_Task item:_ Copy out each line in the material below that has the word "Viewport".

_Records for this task:_
■ ■ ■ ■ ■
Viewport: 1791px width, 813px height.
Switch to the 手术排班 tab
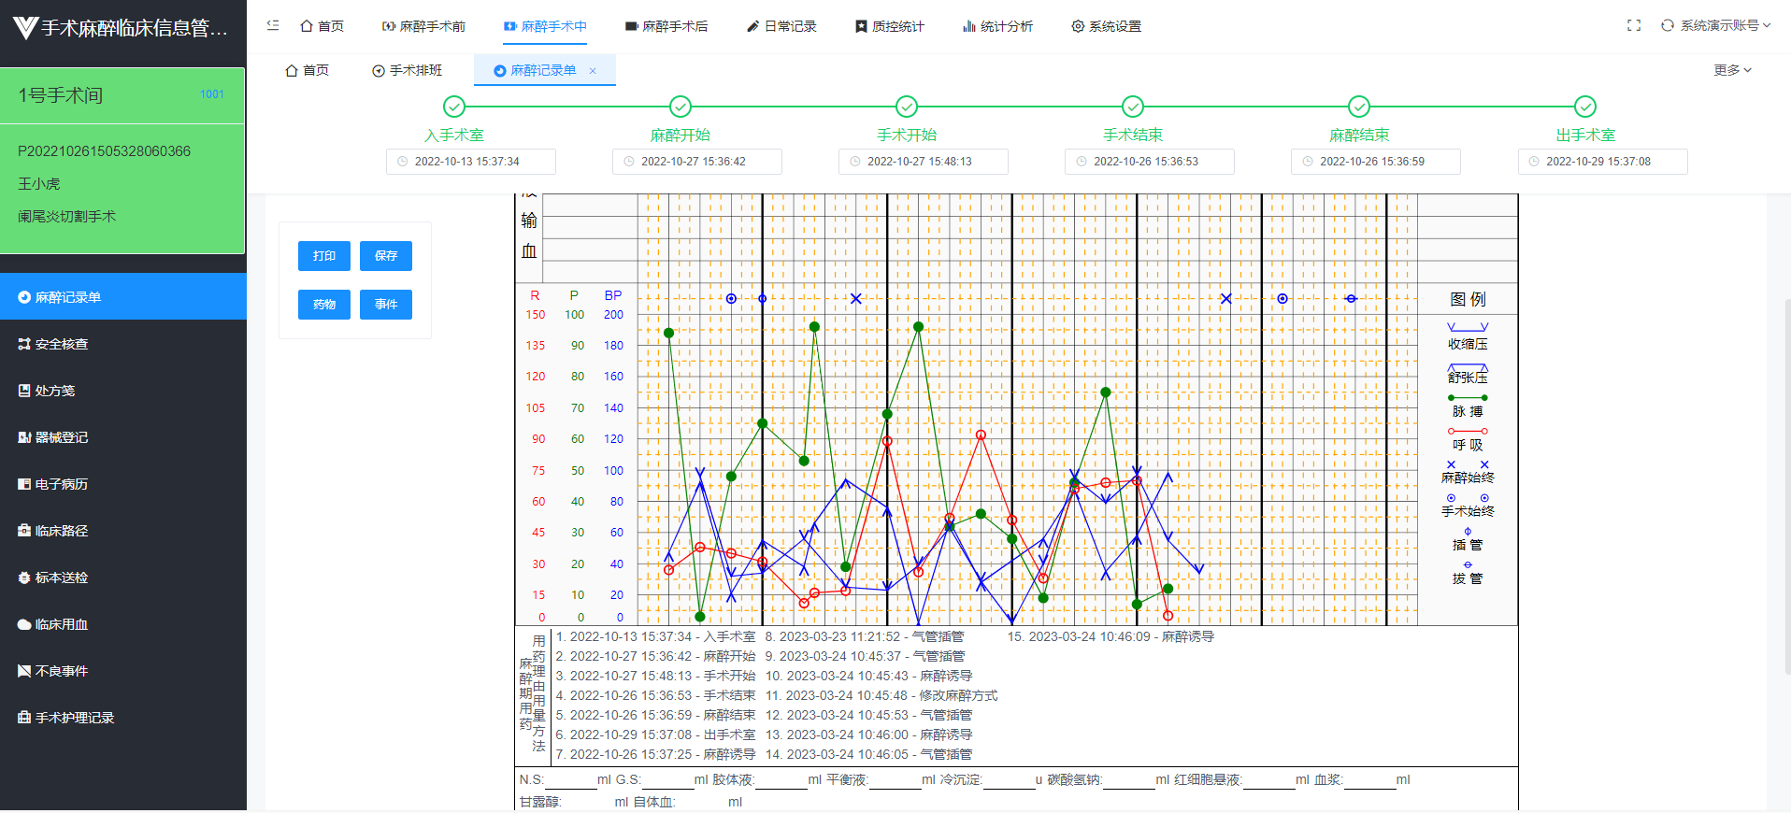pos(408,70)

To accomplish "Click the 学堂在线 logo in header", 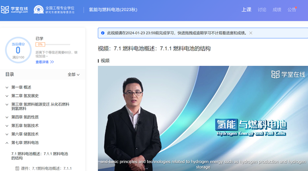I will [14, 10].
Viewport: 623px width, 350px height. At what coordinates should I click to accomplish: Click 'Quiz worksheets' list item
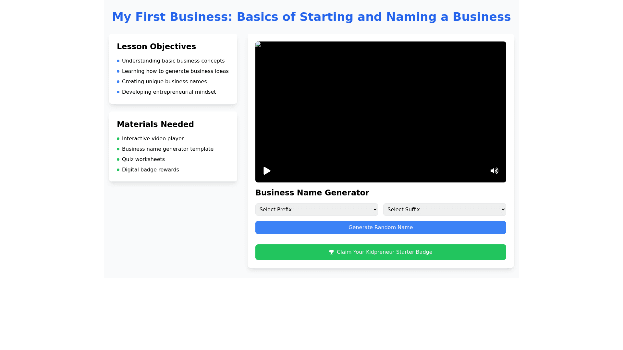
■ ■ ■ ■ ■
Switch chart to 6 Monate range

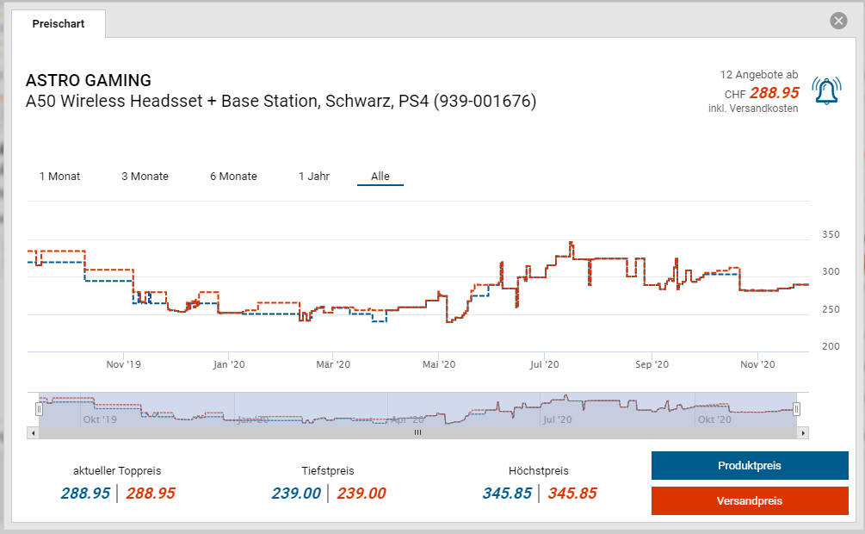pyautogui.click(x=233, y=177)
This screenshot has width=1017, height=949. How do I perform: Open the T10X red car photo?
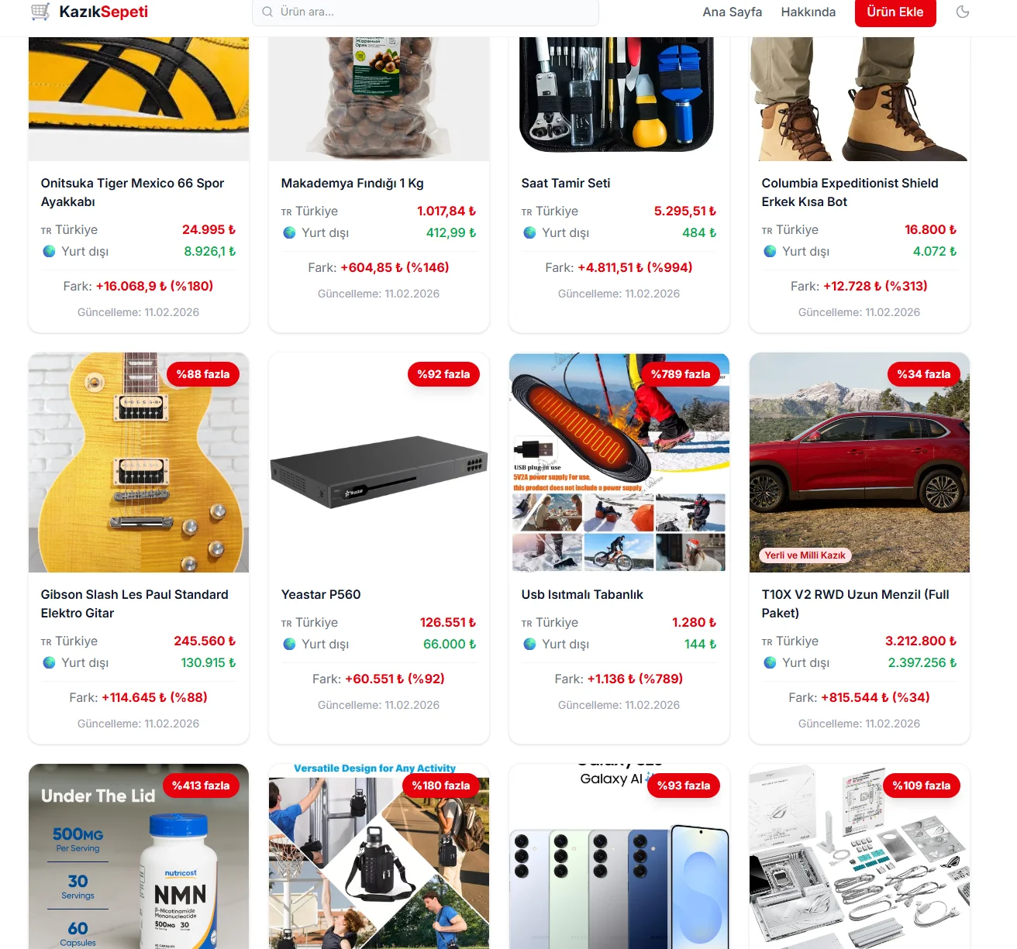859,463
■ ■ ■ ■ ■
_Expected output:_
Viewport: 1791px width, 813px height.
Viewport: 623px width, 350px height. At what coordinates should I click to accomplish: Click 'Quiz worksheets' list item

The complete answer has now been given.